◆ Texte donné
Sur l'appel incident de la société MALISSARD,
Dès lors que l'instance n'a pas été reprise par le liquidateur de la société MALISSARD, qui n'a pas déposé postérieurement au prononcé de la liquidation judiciaire, de conclusions ni présenté de moyens susceptibles de permettre la réformation du jugement entrepris, il sera confirmé sur les chefs critiqués qui ne contiennent aucune disposition contraire à l'ordre public susceptible d'être relevée d'office par la cour.
Sur l'appel de la société BERGERAT,
L'appel de la société BERGERAT est limité aux chefs du jugement l'ayant condamnée à payer à la société MALISSARD la somme de 60.000 € correspondant exclusivement à la réparation du préjudice résultant des problèmes affectant les porteurs.
Dans son rapport du 28 juillet 2005 concernant le porteur 260, l'expert relève que le plus gros sinistre est causé par la rupture de l'attelage (hitch) et qu'il s'agit d'une pièce de structure et non d'une pièce d'usure. Il retient également des désordres affectant les flexibles et la lame, ainsi qu'un défaut d'information concernant les bogies. Il fixe le coût des réparations nécessaires à la somme de 17.396 €.
S'agissant du porteur 437, le rapport daté du 11 avril 2005 relève que 'le porteur présente un défaut grave: la pièce mécano soudée qui constitue l'articulation est le siège de criques de soudure.' et qu'il s'agit 'd'un vice de fabrication'. Il retient que le préjudice est certain en raison notamment des pannes qui ont immobilisé la machine et de la perte de journées d'exploitation. Il fixe le préjudice financier aux sommes de 13.444,24 € au titre des dépenses indues en remplacement de pièces, de 135.288 € au titre de la perte de marges pour immobilisation des machines et de 6.500 € au titre des frais avancés d'expertise.
L'appelante, qui prétend que les désordres résultent d'une utilisation non conforme des porteurs par la société MALISSARD, n'apporte à la cour aucun élément de nature à corroborer son affirmation qui est en outre contredite par les constatations de l'expert. Si le rapport non contradictoire établi le 25 mai 2005 par Monsieur [E] à la demande de la société BERGERAT, émet l'hypothèse d'une surcharge pouvant être à l'origine des désordres, cette éventualité est fermement écartée par l'expert judiciaire, à l'issue d'un argumentaire particulièrement motivé qui n'est pas sérieusement contesté.

◆ Données fournies
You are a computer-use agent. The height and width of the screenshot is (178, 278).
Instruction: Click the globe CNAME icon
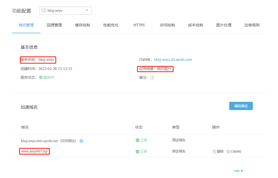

◆ Consigne
Écrivez la suite de la décision de justice sur les porteurs défectueux, en partant juste après sa dernière phrase.

◆ Corrigé
C'est en conséquence par des motifs pertinents que la cour adopte que les premiers juges ont retenu le principe de la réparation du préjudice résultant des désordres affectant les porteurs, en le limitant pour le porteur 260 aux sommes de 17.396 € au titre des réparations et de 20.000 € au titre de l'immobilisation, et pour le porteur 437 aux sommes de 1036,50 € au titre des dépenses de remplacement de pièces, et de 15.000 € au titre de l'immobilisation.
La cour observe que c'est à juste titre que l'appelante relève que la somme de ces montants s'élève à la somme de 53.432,50 € et non à celle de 58.432,50 €.
Il s'ensuit que le jugement sera confirmé sauf en ce qui concerne le montant des dommages et intérêts qui seront fixés à la somme arrondie de 53. 432 €.
Sur les demandes formées sur le fondement de l'article 700 du code de procédure civile,
Aucune considération d'équité ne justifie qu'il soit fait application de l'article 700 du code de procédure civile de sorte que les demandes formées sur ce fondement seront rejetées.
PAR CES MOTIFS,
Confirme le jugement entrepris dans toutes ses dispositions sauf sur le montant de la somme que la société BERGERAT MONNAYEUR a été condamnée à payer à la société ETABLISSEMENTS MALISSARD PHILIPPE à titre de dommages et intérêts,
Statuant à nouveau de ce chef,
Condamne la société BERGERAT MONNAYEUR à payer à la société ETABLISSEMENTS MALISSARD PHILIPPE la somme de 53.432 €. à titre de dommages et intérêts,
Y ajoutant,
Fixe à la somme de 347.302,53 € la créance de la société CATERPILLAR FINANCE FRANCE au passif de la société ETABLISSEMENTS MALISSARD PHILIPPE,
Rejette toute autre demande,
Condamne la société BERGERAT MONNAYEUR aux dépens qui pourront être recouvrés selon les modalités prévues à l'article 699 du code de procédure civile.